I (35 f) found out my husband has been cheating on me for half of our relationship and marriage via third person. We have been together for 15 years and married for 10. I am so heartbroken, hurt, disappointed, angry, the list goes on. We have 2 kids and I don’t know what to do. The person who l thought I knew has betrayed me in the worst way possible known to human kind. The fact that someone else had to tell me makes matters worse. I have proof of everything. He is awfully honest of what he thinks of me and the relationship. He has begged me not to divorce and to stay for the kids and to give our love a chance. What fucking love is there ??? The trust is gone. I am just so blindsided by everything. Sure I haven’t been perfect, but I wasn’t a terrible wife/mom either. I just need some advice … he promises things are going to get better and that he will get therapy, however, I’m not sure if he’s just saying this to save himself or if he actually is being honest. It’s just hard to believe that someone who has been doing this for so long can actually change… what are the chances of someone like him changing?

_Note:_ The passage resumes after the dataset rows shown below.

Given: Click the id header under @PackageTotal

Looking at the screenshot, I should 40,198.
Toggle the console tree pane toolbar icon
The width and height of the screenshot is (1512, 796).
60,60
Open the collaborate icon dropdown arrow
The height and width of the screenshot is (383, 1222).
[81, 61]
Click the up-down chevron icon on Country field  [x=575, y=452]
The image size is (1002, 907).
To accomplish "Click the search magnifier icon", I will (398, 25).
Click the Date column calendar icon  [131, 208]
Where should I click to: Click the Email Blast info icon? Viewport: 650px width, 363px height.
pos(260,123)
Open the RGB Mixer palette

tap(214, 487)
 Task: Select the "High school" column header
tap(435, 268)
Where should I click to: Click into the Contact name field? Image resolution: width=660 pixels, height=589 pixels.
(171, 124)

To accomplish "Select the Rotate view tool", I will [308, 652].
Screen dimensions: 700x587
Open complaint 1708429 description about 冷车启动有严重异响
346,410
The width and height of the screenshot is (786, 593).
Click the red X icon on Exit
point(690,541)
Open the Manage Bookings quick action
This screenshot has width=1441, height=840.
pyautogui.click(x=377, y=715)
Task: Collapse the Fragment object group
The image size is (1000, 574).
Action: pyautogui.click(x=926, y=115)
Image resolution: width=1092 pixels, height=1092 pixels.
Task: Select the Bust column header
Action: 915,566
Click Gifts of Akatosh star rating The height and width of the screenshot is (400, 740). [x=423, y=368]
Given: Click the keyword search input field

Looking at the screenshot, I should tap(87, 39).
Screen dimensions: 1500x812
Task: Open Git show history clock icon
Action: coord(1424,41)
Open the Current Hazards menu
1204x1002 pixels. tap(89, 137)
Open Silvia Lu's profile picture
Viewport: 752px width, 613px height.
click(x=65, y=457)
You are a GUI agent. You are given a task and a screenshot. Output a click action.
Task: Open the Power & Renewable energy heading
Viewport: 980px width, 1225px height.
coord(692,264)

Edit: Part of me wants to stay for kids and try to make it work because I do love him, but I don’t know if I would be doing right. I found out today he settled when he met me among other lies about his past … hurts too much … feels as if I married a stranger. I wouldn’t wish this upon anyone. Feels like my world collapsed in an instant.

[second] Edit: I just found out he cheated on me 3 days before our wedding. I’m devastated… I’m completely broken.

[third] Edit: just for clarification, my husband who is 39 year old, cheated on me with multiple women. The cheating was on and off meaning, he would cheat, occasionally stop, and then cheat again. Before we got engaged and lived together he would have go to dinners, games, with one of his AP.